• What the task asks: A faithful copy of every entry, with the pictures removed, is what is needed here.
---------- Given data
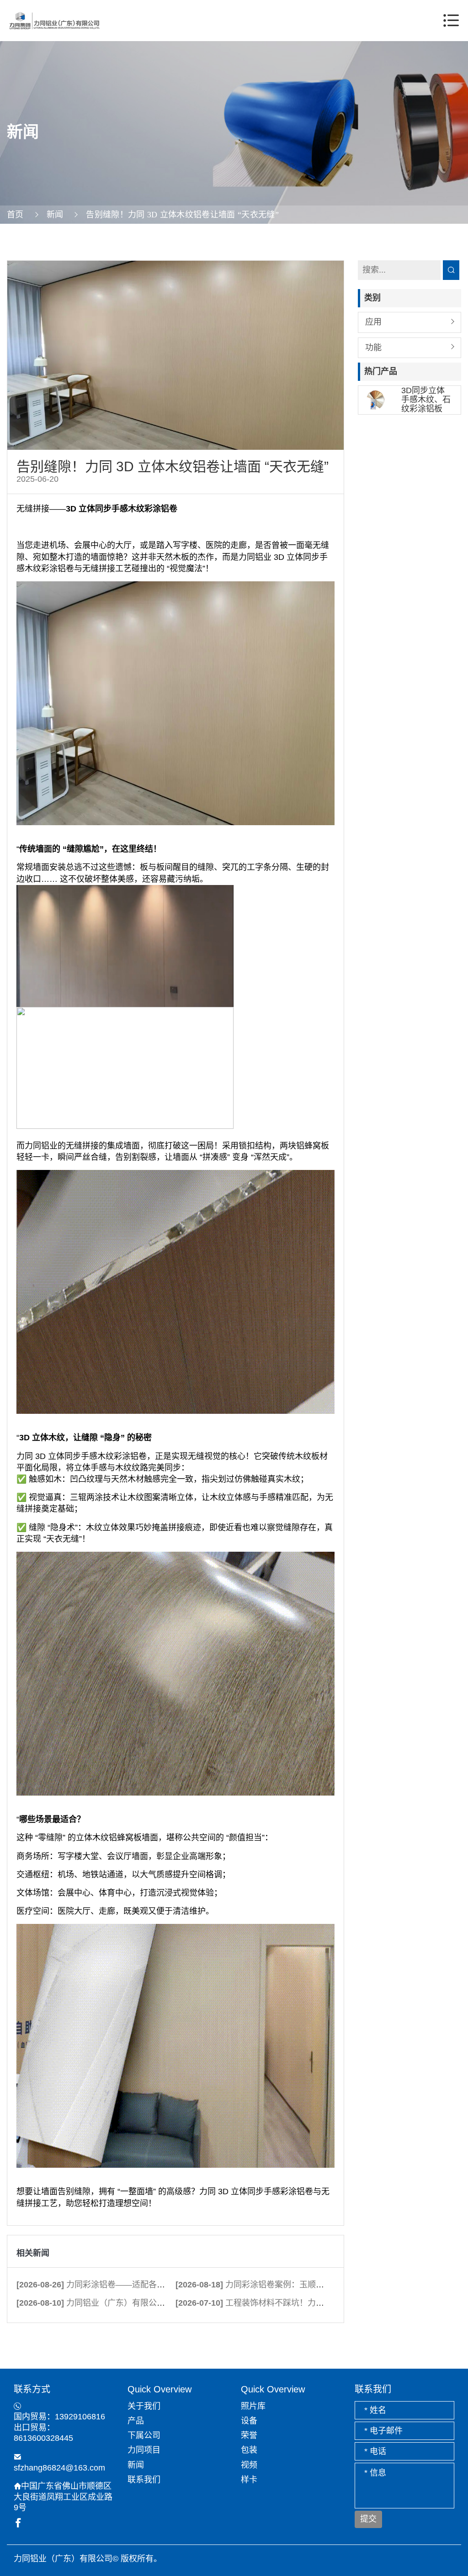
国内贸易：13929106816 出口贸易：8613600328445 (59, 2427)
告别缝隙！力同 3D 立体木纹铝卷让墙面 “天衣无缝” (182, 214)
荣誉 (249, 2435)
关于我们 (144, 2406)
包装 (249, 2450)
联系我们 (144, 2479)
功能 (373, 347)
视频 (249, 2465)
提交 (368, 2518)
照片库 (253, 2406)
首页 (15, 214)
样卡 (249, 2479)
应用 (373, 322)
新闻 (55, 214)
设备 (249, 2420)
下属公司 (144, 2435)
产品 (136, 2420)
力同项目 (144, 2450)
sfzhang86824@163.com (59, 2467)
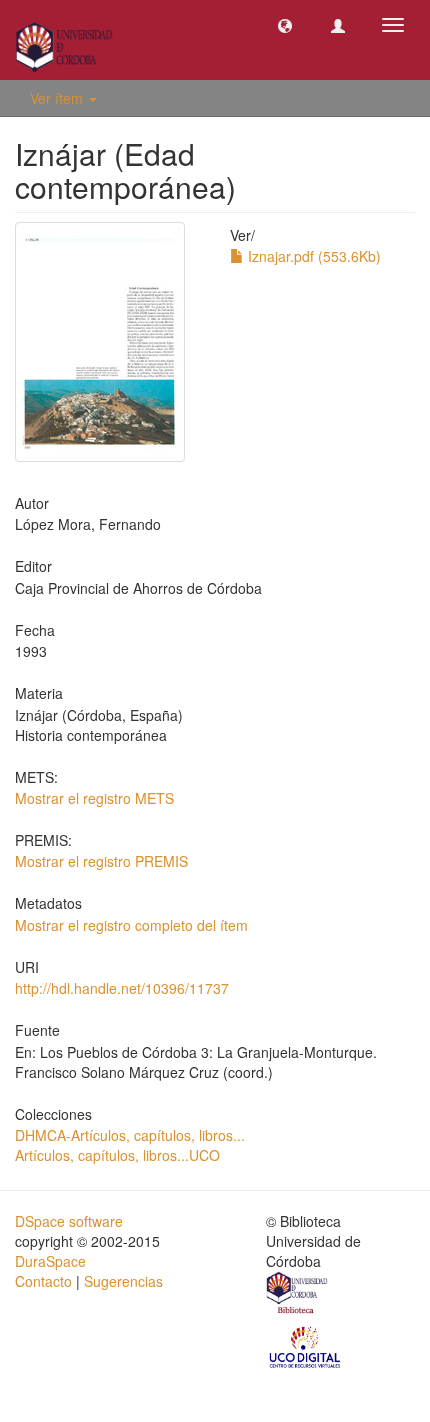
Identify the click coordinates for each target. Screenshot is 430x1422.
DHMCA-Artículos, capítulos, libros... (130, 1135)
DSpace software (69, 1221)
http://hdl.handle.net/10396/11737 (122, 988)
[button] (285, 25)
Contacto (43, 1281)
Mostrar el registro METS (94, 798)
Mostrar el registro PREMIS (101, 861)
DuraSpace (50, 1261)
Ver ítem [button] (58, 98)
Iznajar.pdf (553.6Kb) (312, 256)
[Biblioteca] (298, 1295)
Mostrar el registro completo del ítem (131, 925)
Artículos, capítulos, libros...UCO (117, 1155)
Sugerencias (123, 1281)
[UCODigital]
--------------------
• Result below:
国内贸易：13929106816 出口贸易：8613600328445 (59, 2427)
告别缝隙！力同 3D 立体木纹铝卷让墙面 “天衣无缝” (182, 214)
荣誉 (249, 2435)
关于我们 (144, 2406)
包装 (249, 2450)
联系我们 (144, 2479)
功能 (373, 347)
视频 (249, 2465)
提交 (368, 2518)
照片库 (253, 2406)
首页 (15, 214)
样卡 (249, 2479)
应用 (373, 322)
新闻 (55, 214)
设备 (249, 2420)
下属公司 (144, 2435)
产品 (136, 2420)
力同项目 (144, 2450)
sfzhang86824@163.com (59, 2467)
Identify the click coordinates for each target. Screenshot is 430x1422.
DHMCA-Artículos, capítulos, libros... (130, 1135)
DSpace software (69, 1221)
http://hdl.handle.net/10396/11737 (122, 988)
[button] (285, 25)
Contacto (43, 1281)
Mostrar el registro METS (94, 798)
Mostrar el registro PREMIS (101, 861)
DuraSpace (50, 1261)
Ver ítem [button] (58, 98)
Iznajar.pdf (553.6Kb) (312, 256)
[Biblioteca] (298, 1295)
Mostrar el registro completo del ítem (131, 925)
Artículos, capítulos, libros...UCO (117, 1155)
Sugerencias (123, 1281)
[UCODigital]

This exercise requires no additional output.